PARTS OF THE EXERCISE.
• 1. In the profile of surfer Caroline Marks, how old was she when she became the youngest female surfer to qualify for the World Surf League Championship Tour?
• 2. Continue the profile of surfer Caroline Marks from its final paragraph.
***** PAGE EXTRACT *****
Caroline Marks was 3 years old when she first hopped on top of her dad’s longboard. It would take her five more years to realize her love of surfing, and seriously begin the journey that would lead her to the Tokyo Olympics at 19, but the athletic spark was always there.
As a young girl growing up in Melbourne, Fla., Marks was first drawn to horse stables. She had a passion for barrel racing, an event that times riders on their completion of a cloverleaf pattern around barrels.
It wasn’t until Marks was 9 that she decided to give surfing another shot. The middle child of six, Marks watched as her four brothers often went out to surf the break right across the street from their house. Marks liked being in the water but always considered surfing her brothers’ thing. Luke, her oldest brother and a former nationally ranked surfer, spent years traveling and competing in the World Surf League’s Qualifying Series.
“I just went out there with my brothers and just kind of got thrown into it,” Marks said, recalling her early memories of surfing in Florida. “My brothers influenced me. That’s why I started surfing, to impress them.”

From there, Marks’ ascension in the sport was remarkably fast. At 15, she became the youngest female surfer to qualify for the World Surf League (WSL) Championship Tour.
Two years later, Marks qualified for the 2020 Tokyo Olympics as one of four American surfers to compete in the sport’s Olympic debut.
“Oh man, that was one of the biggest, if not the biggest accomplishment of my career,” Marks said.
Only two surfers per gender can represent their nation at the Olympic Games. Marks, who earned her spot after qualifying for the WSL’s final Maui Pro event in 2019, and Carissa Moore will lead the way for Team USA this summer.
Marks, now 19, knows a thing or two about making history. She will never forget being just 13 years old and making it into a Championship Tour event by way of a wild-card invitation to the Swatch Pro at Trestles in 2015.
“There were a lot of nerves involved,” Marks said. “I got the call at the very last minute, the night before, which in a way I’m really grateful for because I didn’t have a lot of time to overthink it.”
Growing up in a big family helped Marks learn not to take things too seriously, a trait that allows her to compete at the highest level against surfers much older than she is.
***** STUDY MATERIAL *****
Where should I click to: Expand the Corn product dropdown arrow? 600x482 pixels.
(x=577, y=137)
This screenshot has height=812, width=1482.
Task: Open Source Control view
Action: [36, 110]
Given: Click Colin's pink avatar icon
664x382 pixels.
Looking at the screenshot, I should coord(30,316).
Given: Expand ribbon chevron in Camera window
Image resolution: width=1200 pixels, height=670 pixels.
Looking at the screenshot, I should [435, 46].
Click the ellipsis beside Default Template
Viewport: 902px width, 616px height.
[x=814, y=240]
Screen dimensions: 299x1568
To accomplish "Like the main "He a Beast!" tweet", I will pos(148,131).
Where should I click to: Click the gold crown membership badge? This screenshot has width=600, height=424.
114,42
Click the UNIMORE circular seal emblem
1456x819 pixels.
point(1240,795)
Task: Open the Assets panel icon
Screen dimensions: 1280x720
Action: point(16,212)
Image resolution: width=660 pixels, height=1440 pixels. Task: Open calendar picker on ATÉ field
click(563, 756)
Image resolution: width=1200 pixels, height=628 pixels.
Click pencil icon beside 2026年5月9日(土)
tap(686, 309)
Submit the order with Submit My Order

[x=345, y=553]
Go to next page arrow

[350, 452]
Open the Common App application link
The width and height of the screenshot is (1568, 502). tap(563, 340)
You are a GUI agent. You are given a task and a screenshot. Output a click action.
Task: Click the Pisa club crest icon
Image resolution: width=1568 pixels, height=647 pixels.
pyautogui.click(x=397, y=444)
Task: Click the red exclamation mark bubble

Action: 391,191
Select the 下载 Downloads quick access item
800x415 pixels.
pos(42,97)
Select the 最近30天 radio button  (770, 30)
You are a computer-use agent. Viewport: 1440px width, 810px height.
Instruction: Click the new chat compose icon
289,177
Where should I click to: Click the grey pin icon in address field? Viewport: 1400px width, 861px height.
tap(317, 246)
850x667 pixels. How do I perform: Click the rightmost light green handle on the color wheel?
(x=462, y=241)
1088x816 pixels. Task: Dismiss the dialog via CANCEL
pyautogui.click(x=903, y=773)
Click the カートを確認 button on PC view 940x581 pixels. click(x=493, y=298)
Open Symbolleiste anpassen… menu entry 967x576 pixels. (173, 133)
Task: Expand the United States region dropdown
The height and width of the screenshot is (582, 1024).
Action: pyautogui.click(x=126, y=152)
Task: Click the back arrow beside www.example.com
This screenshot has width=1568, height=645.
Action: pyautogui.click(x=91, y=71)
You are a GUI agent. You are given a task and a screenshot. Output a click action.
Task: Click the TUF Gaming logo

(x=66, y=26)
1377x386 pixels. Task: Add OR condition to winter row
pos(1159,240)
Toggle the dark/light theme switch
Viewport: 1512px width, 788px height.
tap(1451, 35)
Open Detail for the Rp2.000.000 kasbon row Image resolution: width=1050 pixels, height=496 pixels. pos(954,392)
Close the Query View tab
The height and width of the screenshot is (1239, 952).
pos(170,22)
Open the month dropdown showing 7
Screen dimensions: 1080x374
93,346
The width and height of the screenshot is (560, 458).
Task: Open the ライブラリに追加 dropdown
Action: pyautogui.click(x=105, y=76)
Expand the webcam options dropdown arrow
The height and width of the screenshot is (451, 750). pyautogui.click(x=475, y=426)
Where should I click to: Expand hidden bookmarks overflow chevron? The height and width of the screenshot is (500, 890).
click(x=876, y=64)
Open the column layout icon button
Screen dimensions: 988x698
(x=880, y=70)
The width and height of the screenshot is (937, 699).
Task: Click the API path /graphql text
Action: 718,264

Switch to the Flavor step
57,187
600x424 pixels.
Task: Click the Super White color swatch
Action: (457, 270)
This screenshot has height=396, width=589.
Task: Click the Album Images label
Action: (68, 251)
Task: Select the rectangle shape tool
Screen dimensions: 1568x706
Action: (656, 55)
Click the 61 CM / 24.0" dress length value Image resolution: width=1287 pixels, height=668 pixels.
*****
SOLVED PROBLEMS.
• 1. She was 15.

• 2.
“I think with surfing, you have to be good at adapting,” she said. “Growing up with five other siblings, you never really got your way and you had to go with the flow and roll with the punches.”
Marks is known in her family as the “surf rat” — she looks at home in the water, cutting through the waves and completing each aerial maneuver with ease. When the COVID-19 pandemic shut down sports across the world and postponed the Olympics until 2021, Marks’ daily routine and training schedule didn’t change much.
“Thankfully, surfing is a sport where you can be socially distant very well,” she said. “I’ve been doing the same thing. The only thing different is that I wasn’t really traveling, but I stayed ready so I didn’t really have to get ready.”

Marks’ training regimen paid off when live competitions resumed. She won a WSL competition in April and is currently ranked sixth on the Women’s Championship Tour.
When asked what ideal conditions would be for the Olympics, Marks said “four to five feet, really rippable, fun, clean, and tons of waves and opportunities so we can surf it out.” She knows many people will be watching surfing for the first time this summer, and she wants them to enjoy it as she does, in all of its unpredictability.
“I just want all of us to put on a great performance at the Olympics,” Marks said. “Hopefully we get great waves, and people see it’s a unique and different sport in the way we have to rely on mother nature.”